Ways in to this world. It seemed such a simple statement, but it set Jem’s mind reeling again. Ways in, but from where and for who or what? She was reminded of Jem’s talk of the mirror realm. Again she found herself trying to put strange new ideas into some kind of order.
‘There are places throughout the world, hidden places like this house, where there are gateways between your world and the Ether. Uncle Enoch says that House of Rookhaven has the largest amount of these gateways.’
Somehow Jem managed to peel her eyes away from the glowing orbs. Now she looked at the portraits. There was one large portrait of a creature that looked like a rhino. It had a horn where a nose should have been, but its face was brown and leathery, and it had three golden eyes. Its shoulders were huge, and it was dressed in what looked like a glossy brown dressing gown made of some kind of animal fur.
‘That’s Uncle Alfred,’ said Mirabelle. ‘One of the older generation. One of those who lived abroad.’
‘Abroad?’
‘In your world,’ said Mirabelle.
Jem frowned, wondering to herself how a rhino in a fur coat could live unseen in the outside world and how one could use the term ‘uncle’ to describe it.
There was another portrait of two boys dressed in Edwardian tweed sitting on a futon. Both boys were identical, right down to the arms that protruded from the sides of their heads.
‘Quentin and Richard Haxley. Very well-respected members of the Family. Very old and wise. They liked to juggle. I’m told they were very popular at parties.’
Jem’s attention was now taken with a large doughy-looking woman sitting on a bench. Two extremely tall spindly men stood either side of her with one hand on each of her shoulders. All three of them had mouths and nostrils, but no eyes. The mouths were curved into smiles, each one filled with pointed razor-sharp teeth.
‘Mavis Dibble and the Dibble twins. Notorious talkers and terrible gossips.’
Mirabelle pointed at a painting of a young woman with three heads. Each head was identical except one had green eyes, one blue, and one brown. Their matching fierce gazes seemed to burn through the picture.
‘Aunt Rula. She went travelling over a century ago. Uncle Bertram had a bit of a thing for her.’ Mirabelle frowned for a moment. ‘Well, for one of her heads, anyway. I think it was the middle one. The other two were rather jealous. He still pines after her, expecting her to come home some day.’ Mirabelle shrugged. ‘Perhaps she will.’
Jem glanced at another painting. It was of something that looked like a black gloopy substance contained in a jar. The black gloopy substance had two blue eyes, both surprisingly beautiful and filled with an aching melancholy.

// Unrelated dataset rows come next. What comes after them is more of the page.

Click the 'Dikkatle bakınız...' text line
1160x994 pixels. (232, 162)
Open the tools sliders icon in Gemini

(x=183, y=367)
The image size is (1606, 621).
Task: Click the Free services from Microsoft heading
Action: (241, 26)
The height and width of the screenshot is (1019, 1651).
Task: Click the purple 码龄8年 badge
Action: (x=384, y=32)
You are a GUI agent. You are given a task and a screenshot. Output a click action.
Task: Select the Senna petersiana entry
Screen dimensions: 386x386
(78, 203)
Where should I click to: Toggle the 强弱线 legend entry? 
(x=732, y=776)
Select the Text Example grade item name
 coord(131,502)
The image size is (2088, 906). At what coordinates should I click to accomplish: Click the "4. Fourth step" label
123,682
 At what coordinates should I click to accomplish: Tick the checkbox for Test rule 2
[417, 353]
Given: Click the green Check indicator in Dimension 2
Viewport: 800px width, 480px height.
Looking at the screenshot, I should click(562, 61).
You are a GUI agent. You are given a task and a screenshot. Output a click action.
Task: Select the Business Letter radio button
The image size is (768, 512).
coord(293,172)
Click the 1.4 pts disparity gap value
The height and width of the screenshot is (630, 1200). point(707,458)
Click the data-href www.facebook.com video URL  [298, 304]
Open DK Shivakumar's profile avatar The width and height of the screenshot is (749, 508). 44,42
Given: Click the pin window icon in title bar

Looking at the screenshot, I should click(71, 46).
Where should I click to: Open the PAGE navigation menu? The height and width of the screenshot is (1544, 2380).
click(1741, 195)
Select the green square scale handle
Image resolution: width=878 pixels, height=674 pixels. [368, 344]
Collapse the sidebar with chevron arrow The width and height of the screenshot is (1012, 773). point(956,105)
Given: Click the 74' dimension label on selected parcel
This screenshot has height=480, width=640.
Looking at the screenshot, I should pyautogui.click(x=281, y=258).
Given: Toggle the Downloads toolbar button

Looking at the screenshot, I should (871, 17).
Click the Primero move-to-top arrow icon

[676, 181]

‘Uncle Urg,’ said Mirabelle.
‘Urg?’ said Jem.
‘Urg.’
Jem started to laugh, Mirabelle joined in and Gideon started chittering too. Suddenly a wave of dizziness washed over her, and she began to find it hard to breathe. The room seemed to be getting larger with each passing moment. She flapped her hand at Mirabelle, and saw Gideon tilt his head towards her in curiosity, blinking his one eye as he regarded her.
Mirabelle took Jem back into the hall, and leaned her against the wall. Jem slumped there and took a few deep breaths.
‘It’s a lot to take in,’ said Mirabelle sympathetically.